Séparation des pouvoirsLe fait qu'une autorité administrative puisse prononcer des sanctions a déjà été admis par le Conseil constitutionnel, notamment dans une décision du 17 janvier 1989 (no 88-248 DC). S'agissant des autorités administratives indépendantes (Autorité de la concurrence, Autorité des marchés financiers, Haute Autorité de l'audiovisuel, etc.), le Conseil constitutionnel considère que le principe de séparation des pouvoirs est respecté, comme il l'a encore décidé récemment (décision no 2013-331 QPC du 5 juillet 2013, Société Numéricable SAS et autres).
Tel n'est pourtant pas le cas de la Direction générale de la concurrence, de la consommation et de la répression des fraudes (DGCCRF), administration appartenant au Ministère de l'Économie et strictement hiérarchisée.
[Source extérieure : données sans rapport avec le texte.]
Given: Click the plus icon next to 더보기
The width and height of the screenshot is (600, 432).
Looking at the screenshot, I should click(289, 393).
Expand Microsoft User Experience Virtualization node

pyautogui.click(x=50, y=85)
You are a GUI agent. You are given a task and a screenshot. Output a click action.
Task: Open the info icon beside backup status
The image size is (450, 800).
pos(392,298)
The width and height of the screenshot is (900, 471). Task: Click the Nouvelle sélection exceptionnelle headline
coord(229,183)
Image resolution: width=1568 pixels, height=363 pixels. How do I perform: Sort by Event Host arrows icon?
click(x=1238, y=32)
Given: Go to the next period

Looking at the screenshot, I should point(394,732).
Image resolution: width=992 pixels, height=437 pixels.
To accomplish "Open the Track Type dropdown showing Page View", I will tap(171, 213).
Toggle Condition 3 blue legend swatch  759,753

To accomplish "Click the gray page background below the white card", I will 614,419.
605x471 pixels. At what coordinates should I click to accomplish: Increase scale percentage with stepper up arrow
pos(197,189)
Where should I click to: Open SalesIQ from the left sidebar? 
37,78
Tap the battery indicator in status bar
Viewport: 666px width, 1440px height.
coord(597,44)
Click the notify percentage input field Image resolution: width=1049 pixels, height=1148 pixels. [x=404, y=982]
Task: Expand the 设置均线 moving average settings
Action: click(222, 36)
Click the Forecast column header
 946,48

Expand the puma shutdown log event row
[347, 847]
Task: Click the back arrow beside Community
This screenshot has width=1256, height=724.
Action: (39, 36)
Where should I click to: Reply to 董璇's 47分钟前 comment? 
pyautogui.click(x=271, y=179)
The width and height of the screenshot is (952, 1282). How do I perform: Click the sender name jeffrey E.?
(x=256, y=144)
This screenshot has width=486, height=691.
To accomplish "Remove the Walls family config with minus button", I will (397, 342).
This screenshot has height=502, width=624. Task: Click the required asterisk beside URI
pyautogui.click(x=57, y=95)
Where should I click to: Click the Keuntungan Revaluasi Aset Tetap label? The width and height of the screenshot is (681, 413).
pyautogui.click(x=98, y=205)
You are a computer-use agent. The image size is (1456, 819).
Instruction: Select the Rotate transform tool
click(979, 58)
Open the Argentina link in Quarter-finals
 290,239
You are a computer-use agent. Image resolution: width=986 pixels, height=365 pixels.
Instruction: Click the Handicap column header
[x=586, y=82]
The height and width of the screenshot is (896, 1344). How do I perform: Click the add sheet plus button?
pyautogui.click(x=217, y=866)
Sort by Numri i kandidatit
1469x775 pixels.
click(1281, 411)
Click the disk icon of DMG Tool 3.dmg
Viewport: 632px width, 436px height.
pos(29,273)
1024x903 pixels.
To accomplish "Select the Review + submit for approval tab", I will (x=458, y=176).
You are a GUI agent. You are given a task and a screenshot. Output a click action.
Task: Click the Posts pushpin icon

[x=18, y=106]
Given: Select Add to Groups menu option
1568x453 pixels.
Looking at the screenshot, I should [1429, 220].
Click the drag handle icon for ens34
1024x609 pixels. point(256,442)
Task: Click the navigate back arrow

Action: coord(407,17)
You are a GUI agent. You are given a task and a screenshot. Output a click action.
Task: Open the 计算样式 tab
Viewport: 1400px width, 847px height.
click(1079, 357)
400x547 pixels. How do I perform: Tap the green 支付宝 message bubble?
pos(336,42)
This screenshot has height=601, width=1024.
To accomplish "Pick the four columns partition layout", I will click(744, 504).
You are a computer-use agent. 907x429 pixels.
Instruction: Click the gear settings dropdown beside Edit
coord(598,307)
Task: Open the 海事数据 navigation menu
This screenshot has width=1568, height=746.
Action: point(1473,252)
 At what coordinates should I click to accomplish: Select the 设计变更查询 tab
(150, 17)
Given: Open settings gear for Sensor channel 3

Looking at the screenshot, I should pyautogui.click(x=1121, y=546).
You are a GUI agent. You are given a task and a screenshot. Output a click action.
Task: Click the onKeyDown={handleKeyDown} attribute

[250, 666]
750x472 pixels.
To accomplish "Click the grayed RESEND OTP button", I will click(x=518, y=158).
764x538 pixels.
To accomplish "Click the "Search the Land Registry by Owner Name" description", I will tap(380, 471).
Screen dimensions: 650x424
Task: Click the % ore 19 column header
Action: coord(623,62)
Pourtant, franchissant un pas supplémentaire dans sa décision du 17 mars 2014, le Conseil constitutionnel a considéré que la DGCCRF était tenue de suivre une procédure respectant les droits de la défense et le droit à procès équitable, et qu'un recours devant le juge administratif permettait de contester la sanction, de sorte que tout risque d'inconstitutionnalité était écarté, sans qu'il soit besoin d'examiner le degré d'indépendance de l'autorité administrative concernée.
Recours possibleOr, on peut légitimement s'interroger sur le respect des droits de la défense et du droit à un procès équitable lorsque c'est la même administration qui constate l'infraction, décide les poursuites et prononce la sanction : tel est ici le cas, alors que même en matière judiciaire la séparation des autorités de constatation, de poursuite et de sanction doit être respectée.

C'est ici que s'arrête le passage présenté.